Israel Singer (born 29 July 1942 in New York City) was secretary general of the World Jewish Congress (WJC) from 1986 to 2007.

Life
Singer grew up in Brooklyn, the son of Austrian refugees. He teaches political science in Touro University, New York, Lander College for Men, and taught at the Bar-Ilan University in Israel.

Singer has been an activist and advocate on behalf of the victims of the Holocaust. As chairman of the World Jewish Restitution Organization (WJRO), he managed efforts to compensate Holocaust survivors monetarily. He also negotiated with Germany and Austria about annuities and compensation for survivors.

In October 2001, he was appointed chairman of the Governing Board of the World Jewish Congress (WJC).

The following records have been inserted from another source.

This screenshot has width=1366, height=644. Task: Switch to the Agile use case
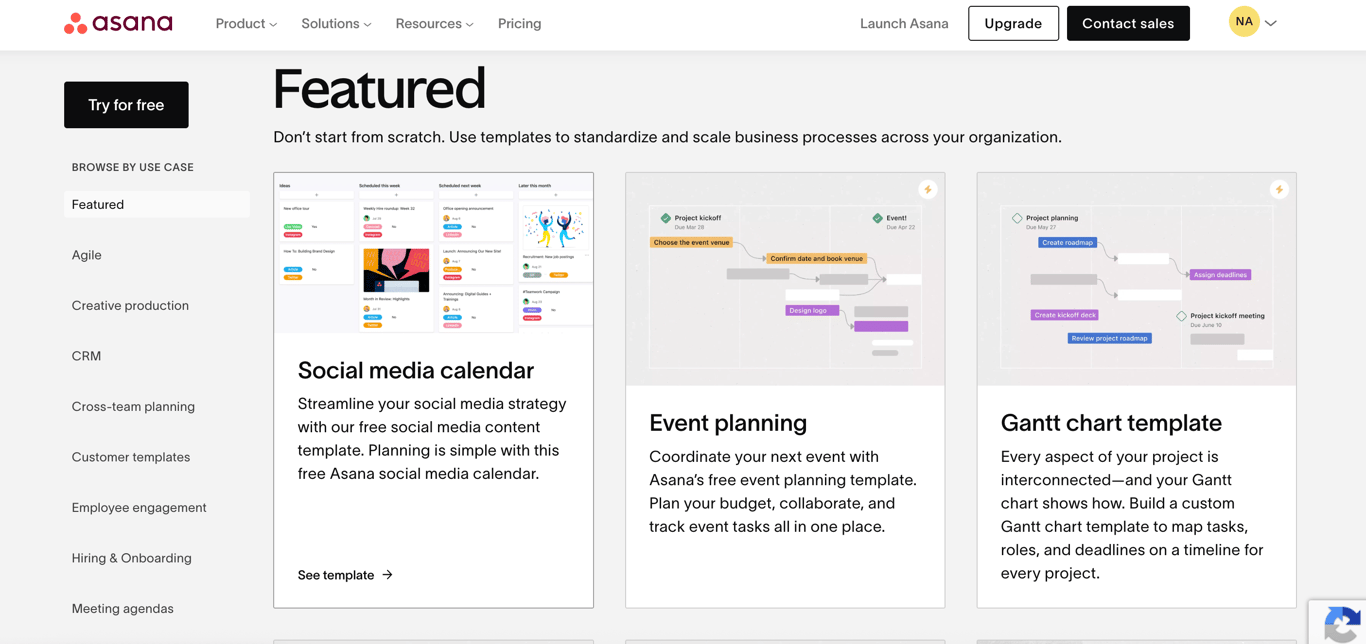[86, 255]
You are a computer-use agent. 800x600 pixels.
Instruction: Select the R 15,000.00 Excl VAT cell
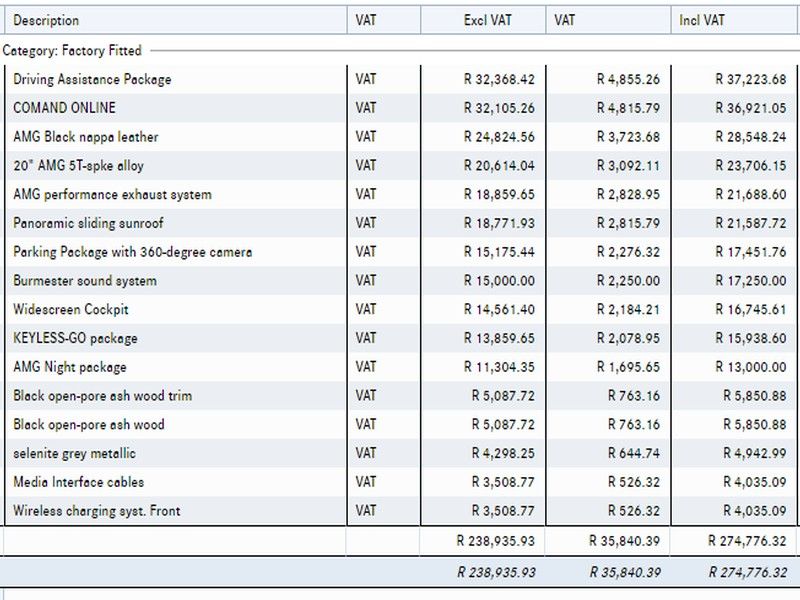click(499, 281)

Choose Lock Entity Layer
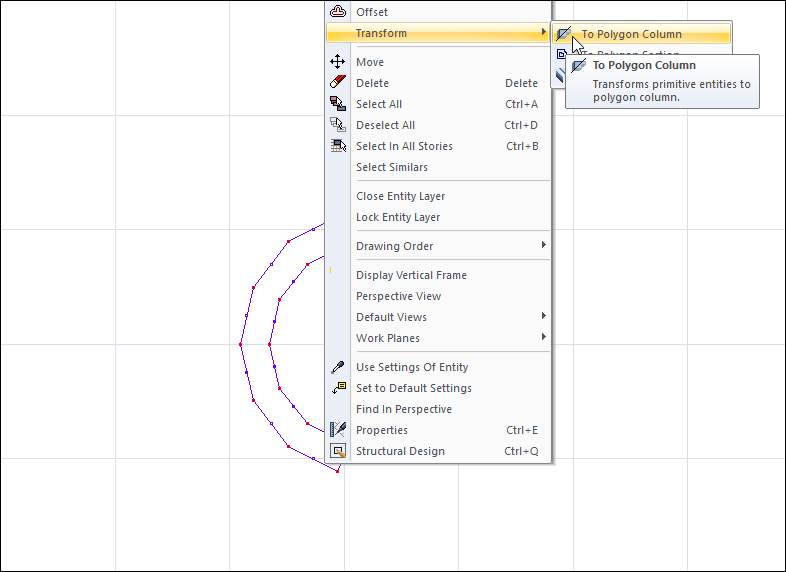398,217
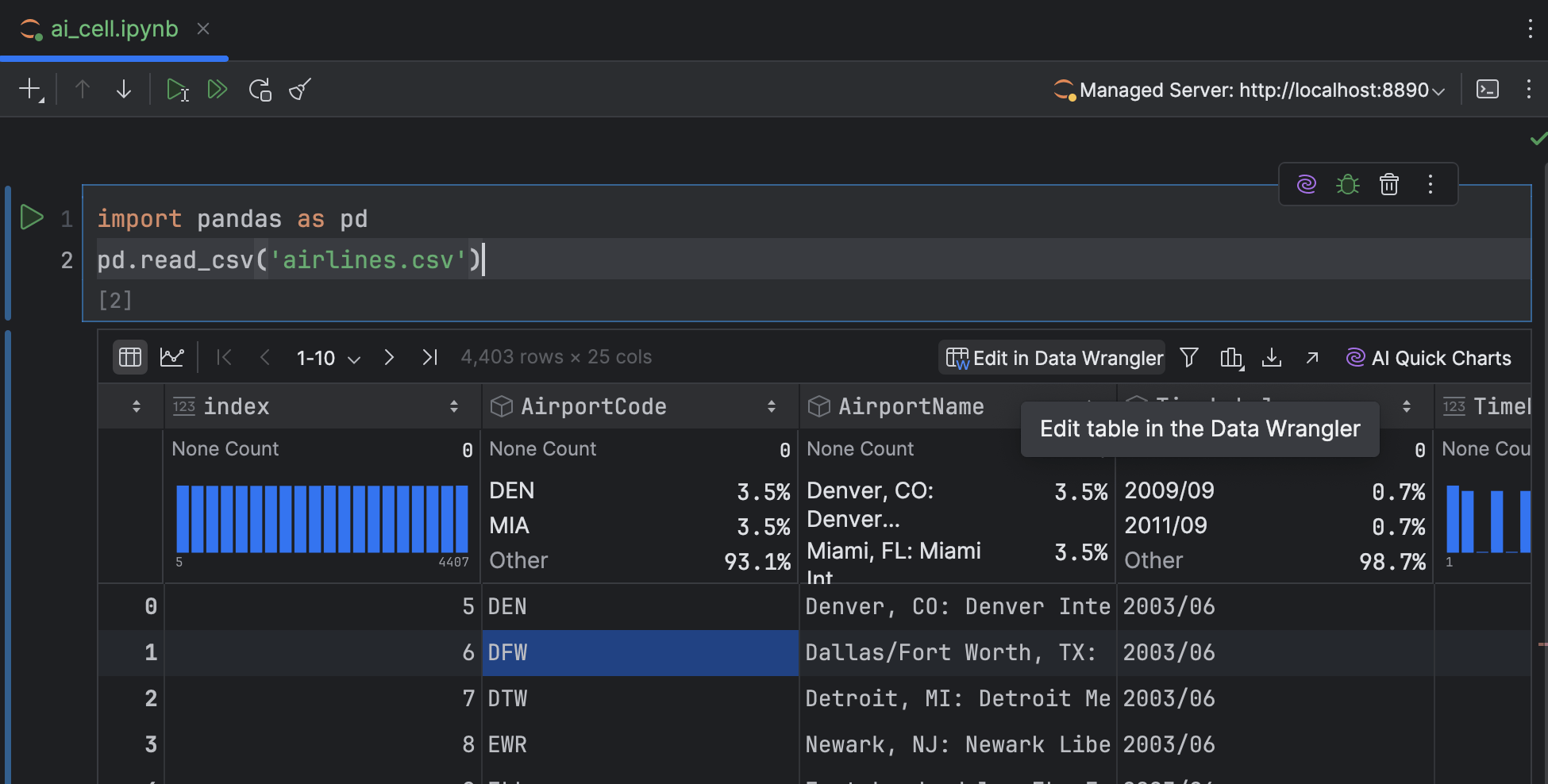Open AI Quick Charts
The width and height of the screenshot is (1548, 784).
point(1428,358)
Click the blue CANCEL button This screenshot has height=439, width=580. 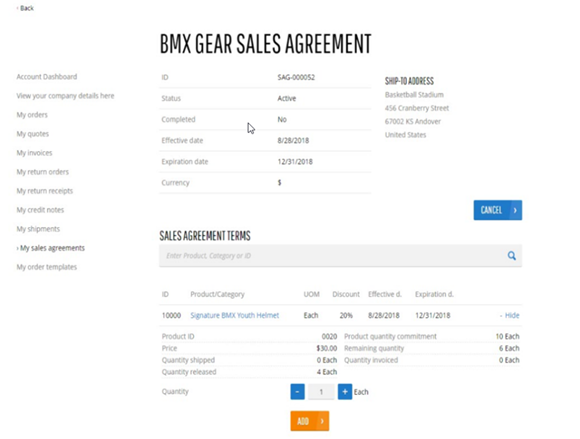pos(498,210)
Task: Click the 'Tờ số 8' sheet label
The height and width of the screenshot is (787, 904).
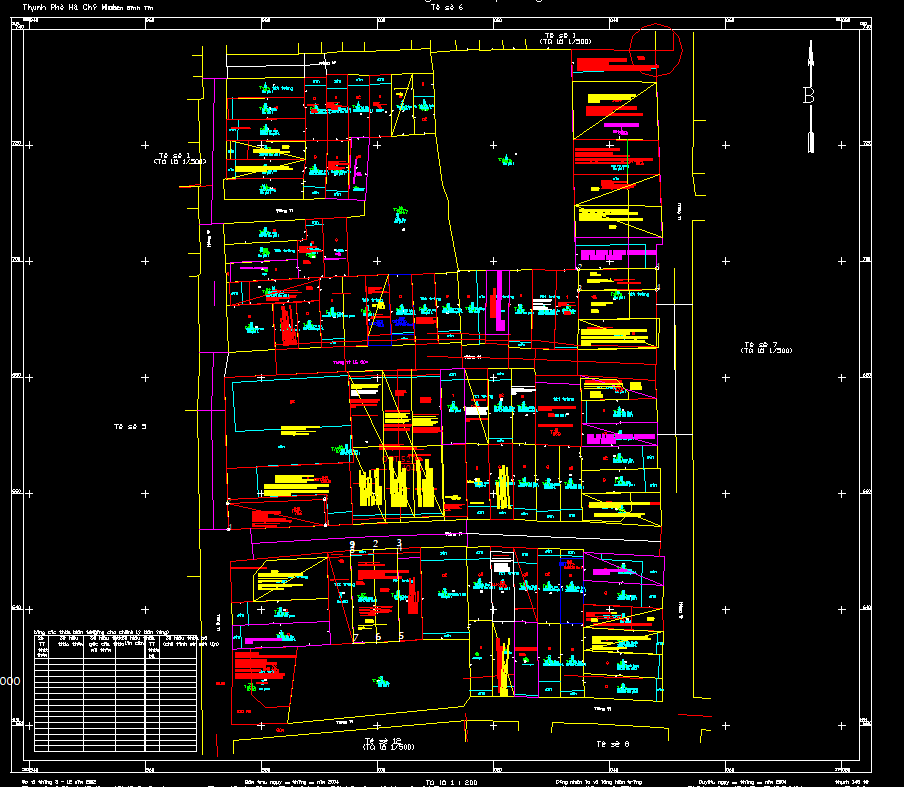Action: [611, 744]
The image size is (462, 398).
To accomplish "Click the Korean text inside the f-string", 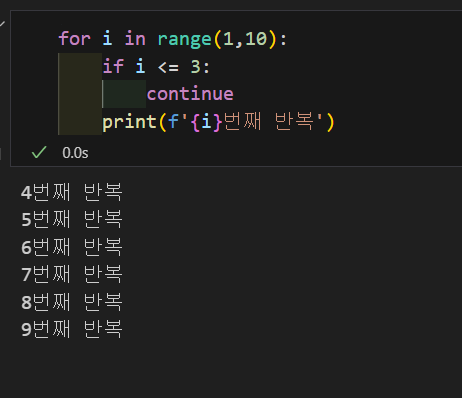I will (269, 121).
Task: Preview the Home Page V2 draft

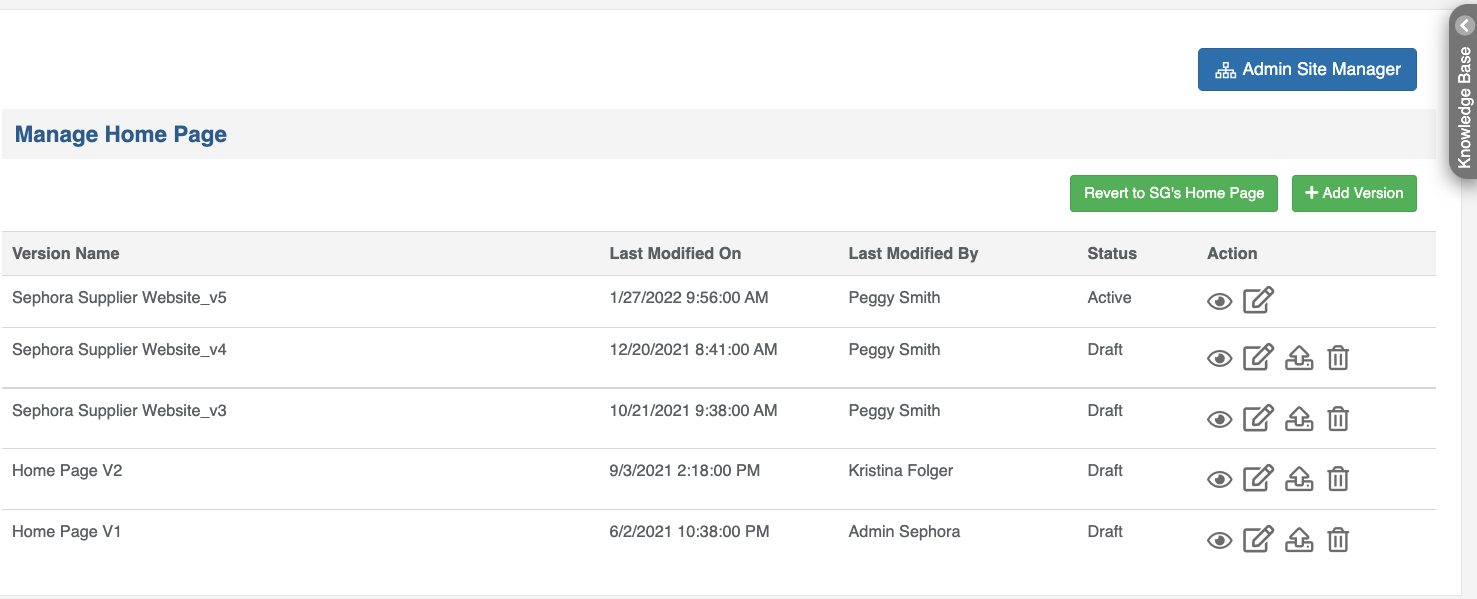Action: pyautogui.click(x=1219, y=480)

In 2002, he was elected president of the Conference on Jewish Material Claims against Germany, the "Claims Conference". In June 2002, he was appointed chairman of the International Jewish Committee for Interreligious Consultations (IJCIC). On January 11, 2005, Singer was forced to resign his post as Secretary General of the WJC at its Plenary Meeting in Brussels. A replacement was elected and Singer was given a position with no financial responsibilities as Chair of the WJC Policy Committee.

Israel Singer is a co-founder of Yahad-In Unum, an organization founded by priest Patrick Desbois, and dedicated to research on the "Holocaust by bullets".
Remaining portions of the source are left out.